* What to work on
In the part of the records that opens with the line containing "The width and height of the screenshot is (830, 521)." and closes with the line containing "tap(352, 13)", swap "Clone Stamp" for "Healing Brush" and give those lines again with nothing else changed.

(Item-finding records)
┌──
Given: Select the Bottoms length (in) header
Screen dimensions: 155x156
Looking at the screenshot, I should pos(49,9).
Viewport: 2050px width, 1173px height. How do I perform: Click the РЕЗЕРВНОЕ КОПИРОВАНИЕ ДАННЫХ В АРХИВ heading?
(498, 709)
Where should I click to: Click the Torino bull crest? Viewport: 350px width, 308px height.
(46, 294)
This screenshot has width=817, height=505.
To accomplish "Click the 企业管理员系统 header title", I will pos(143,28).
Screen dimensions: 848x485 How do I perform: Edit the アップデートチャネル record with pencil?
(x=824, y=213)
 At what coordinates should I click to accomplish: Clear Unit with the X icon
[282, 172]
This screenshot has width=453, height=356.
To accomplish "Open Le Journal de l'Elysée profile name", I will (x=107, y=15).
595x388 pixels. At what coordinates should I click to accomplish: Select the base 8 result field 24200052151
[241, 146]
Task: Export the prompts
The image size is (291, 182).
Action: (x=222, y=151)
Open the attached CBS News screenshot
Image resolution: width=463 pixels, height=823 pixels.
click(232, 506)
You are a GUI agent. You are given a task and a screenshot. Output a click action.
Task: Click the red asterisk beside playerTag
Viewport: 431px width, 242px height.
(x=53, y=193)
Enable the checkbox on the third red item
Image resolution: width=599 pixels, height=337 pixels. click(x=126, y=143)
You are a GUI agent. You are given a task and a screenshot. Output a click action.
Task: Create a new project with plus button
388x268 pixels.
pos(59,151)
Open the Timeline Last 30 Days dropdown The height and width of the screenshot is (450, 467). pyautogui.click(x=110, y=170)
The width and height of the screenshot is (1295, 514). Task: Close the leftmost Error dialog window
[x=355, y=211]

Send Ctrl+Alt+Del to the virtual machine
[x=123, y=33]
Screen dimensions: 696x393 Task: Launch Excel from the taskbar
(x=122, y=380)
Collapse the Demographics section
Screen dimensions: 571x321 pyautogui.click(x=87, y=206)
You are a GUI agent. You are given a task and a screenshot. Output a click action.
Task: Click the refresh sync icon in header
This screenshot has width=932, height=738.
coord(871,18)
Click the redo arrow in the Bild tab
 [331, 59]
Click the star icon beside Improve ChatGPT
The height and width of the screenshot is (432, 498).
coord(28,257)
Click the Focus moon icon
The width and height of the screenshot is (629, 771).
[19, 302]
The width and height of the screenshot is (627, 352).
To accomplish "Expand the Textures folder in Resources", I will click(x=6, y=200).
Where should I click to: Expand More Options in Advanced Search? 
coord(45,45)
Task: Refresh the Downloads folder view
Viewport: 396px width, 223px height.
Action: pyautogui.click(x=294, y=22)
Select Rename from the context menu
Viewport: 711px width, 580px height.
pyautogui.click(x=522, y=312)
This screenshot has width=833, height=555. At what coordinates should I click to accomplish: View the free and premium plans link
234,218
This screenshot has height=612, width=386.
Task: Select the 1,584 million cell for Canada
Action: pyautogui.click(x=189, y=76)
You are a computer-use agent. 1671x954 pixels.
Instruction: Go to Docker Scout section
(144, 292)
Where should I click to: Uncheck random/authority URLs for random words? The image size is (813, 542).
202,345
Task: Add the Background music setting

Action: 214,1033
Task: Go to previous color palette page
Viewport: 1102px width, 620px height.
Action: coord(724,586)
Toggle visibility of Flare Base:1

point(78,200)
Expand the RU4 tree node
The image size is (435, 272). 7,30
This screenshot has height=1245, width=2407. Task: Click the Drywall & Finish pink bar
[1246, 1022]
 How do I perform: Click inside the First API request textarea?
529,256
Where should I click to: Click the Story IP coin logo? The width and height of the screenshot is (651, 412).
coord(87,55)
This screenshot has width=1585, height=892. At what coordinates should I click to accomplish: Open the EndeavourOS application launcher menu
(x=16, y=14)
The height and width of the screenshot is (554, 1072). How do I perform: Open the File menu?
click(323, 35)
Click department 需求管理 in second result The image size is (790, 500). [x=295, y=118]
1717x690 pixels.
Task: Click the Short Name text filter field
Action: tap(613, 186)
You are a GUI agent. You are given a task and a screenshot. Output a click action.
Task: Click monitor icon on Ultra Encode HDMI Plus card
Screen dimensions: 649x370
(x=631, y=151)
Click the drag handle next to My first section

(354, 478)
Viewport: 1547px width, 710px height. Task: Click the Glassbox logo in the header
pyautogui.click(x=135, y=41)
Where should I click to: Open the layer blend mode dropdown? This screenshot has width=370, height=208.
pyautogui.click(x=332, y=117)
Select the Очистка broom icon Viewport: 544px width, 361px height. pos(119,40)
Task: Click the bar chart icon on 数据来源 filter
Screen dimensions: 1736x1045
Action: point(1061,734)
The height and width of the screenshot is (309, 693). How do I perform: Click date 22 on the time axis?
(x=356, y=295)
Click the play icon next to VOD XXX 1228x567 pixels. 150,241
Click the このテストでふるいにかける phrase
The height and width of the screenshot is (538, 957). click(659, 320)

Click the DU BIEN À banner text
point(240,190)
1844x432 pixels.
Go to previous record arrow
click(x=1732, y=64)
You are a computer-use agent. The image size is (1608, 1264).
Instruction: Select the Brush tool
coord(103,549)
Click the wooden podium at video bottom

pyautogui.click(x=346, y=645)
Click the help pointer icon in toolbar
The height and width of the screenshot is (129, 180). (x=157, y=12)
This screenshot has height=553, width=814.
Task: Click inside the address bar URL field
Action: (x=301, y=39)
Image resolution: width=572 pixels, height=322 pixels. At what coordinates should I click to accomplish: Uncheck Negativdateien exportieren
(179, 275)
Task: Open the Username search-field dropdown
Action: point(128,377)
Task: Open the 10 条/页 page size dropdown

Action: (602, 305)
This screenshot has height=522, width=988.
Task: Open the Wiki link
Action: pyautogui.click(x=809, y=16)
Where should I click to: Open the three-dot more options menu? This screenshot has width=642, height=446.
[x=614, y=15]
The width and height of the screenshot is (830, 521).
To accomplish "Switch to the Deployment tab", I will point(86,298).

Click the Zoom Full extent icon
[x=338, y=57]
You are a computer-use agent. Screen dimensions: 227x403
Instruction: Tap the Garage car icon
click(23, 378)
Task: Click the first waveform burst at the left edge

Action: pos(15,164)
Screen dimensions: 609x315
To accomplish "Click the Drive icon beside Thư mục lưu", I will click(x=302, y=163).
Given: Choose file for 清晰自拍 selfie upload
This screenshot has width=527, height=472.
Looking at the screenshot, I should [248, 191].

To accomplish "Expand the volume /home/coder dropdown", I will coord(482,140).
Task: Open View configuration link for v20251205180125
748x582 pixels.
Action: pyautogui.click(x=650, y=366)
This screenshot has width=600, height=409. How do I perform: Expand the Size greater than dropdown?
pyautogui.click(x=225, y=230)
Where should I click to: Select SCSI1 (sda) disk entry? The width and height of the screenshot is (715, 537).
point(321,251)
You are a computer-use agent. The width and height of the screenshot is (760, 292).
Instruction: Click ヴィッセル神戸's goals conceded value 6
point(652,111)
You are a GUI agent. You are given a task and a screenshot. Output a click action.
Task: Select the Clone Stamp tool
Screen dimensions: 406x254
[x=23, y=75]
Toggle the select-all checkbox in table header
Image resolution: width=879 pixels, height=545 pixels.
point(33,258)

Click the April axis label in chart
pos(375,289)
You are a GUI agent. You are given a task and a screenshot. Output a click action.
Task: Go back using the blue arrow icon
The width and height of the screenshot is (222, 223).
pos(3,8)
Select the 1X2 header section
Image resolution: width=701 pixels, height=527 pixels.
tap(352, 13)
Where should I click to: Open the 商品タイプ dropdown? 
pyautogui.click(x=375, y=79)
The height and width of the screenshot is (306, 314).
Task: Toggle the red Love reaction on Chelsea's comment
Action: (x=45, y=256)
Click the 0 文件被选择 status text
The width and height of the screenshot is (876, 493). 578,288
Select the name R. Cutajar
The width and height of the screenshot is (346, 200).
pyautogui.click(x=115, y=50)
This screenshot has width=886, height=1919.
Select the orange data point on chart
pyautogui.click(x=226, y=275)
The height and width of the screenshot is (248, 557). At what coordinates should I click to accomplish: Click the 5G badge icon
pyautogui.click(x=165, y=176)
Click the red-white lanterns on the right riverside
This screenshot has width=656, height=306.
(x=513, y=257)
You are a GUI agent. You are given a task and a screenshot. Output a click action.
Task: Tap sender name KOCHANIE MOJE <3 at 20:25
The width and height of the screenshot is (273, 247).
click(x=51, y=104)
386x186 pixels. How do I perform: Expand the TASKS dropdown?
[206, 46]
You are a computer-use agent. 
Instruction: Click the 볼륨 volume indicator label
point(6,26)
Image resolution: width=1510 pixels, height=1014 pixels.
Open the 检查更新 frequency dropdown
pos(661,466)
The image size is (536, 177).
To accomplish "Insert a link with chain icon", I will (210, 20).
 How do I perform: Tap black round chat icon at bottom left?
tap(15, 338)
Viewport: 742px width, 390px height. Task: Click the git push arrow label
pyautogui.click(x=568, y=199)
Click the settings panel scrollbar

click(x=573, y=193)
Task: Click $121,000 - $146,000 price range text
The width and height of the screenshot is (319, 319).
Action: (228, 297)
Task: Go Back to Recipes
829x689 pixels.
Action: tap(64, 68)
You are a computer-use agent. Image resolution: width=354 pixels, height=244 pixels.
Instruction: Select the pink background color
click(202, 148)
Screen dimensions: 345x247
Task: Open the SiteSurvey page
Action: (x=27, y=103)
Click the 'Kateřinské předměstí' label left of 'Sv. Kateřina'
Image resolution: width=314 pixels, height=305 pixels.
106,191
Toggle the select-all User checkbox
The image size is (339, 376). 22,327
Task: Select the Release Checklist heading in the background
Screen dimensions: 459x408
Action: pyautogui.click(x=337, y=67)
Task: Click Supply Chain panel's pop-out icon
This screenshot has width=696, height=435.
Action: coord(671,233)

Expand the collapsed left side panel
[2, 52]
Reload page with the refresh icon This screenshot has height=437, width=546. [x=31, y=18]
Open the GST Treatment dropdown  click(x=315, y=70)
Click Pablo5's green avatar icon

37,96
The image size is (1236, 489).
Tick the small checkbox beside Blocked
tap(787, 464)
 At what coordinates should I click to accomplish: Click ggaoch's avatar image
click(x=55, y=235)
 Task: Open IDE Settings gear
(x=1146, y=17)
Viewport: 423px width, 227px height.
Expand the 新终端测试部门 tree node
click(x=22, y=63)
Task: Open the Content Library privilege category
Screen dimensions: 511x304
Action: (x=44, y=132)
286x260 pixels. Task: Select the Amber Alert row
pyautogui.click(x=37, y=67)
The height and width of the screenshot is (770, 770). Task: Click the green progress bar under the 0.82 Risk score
└──
* Result
The width and height of the screenshot is (830, 521).
To accomplish "Switch to the Deployment tab", I will point(86,298).

Click the Zoom Full extent icon
[x=338, y=57]
You are a computer-use agent. Screen dimensions: 227x403
Instruction: Tap the Garage car icon
click(23, 378)
Task: Click the first waveform burst at the left edge

Action: pos(15,164)
Screen dimensions: 609x315
To accomplish "Click the Drive icon beside Thư mục lưu", I will click(x=302, y=163).
Given: Choose file for 清晰自拍 selfie upload
This screenshot has width=527, height=472.
Looking at the screenshot, I should [248, 191].

To accomplish "Expand the volume /home/coder dropdown", I will coord(482,140).
Task: Open View configuration link for v20251205180125
748x582 pixels.
Action: pyautogui.click(x=650, y=366)
This screenshot has width=600, height=409. How do I perform: Expand the Size greater than dropdown?
pyautogui.click(x=225, y=230)
Where should I click to: Select SCSI1 (sda) disk entry? The width and height of the screenshot is (715, 537).
point(321,251)
You are a computer-use agent. The width and height of the screenshot is (760, 292).
Instruction: Click ヴィッセル神戸's goals conceded value 6
point(652,111)
You are a GUI agent. You are given a task and a screenshot. Output a click action.
Task: Select the Healing Brush tool
Screen dimensions: 406x254
[x=23, y=75]
Toggle the select-all checkbox in table header
Image resolution: width=879 pixels, height=545 pixels.
point(33,258)

Click the April axis label in chart
pos(375,289)
You are a GUI agent. You are given a task and a screenshot. Output a click action.
Task: Go back using the blue arrow icon
The width and height of the screenshot is (222, 223).
pos(3,8)
Select the 1X2 header section
Image resolution: width=701 pixels, height=527 pixels.
tap(352, 13)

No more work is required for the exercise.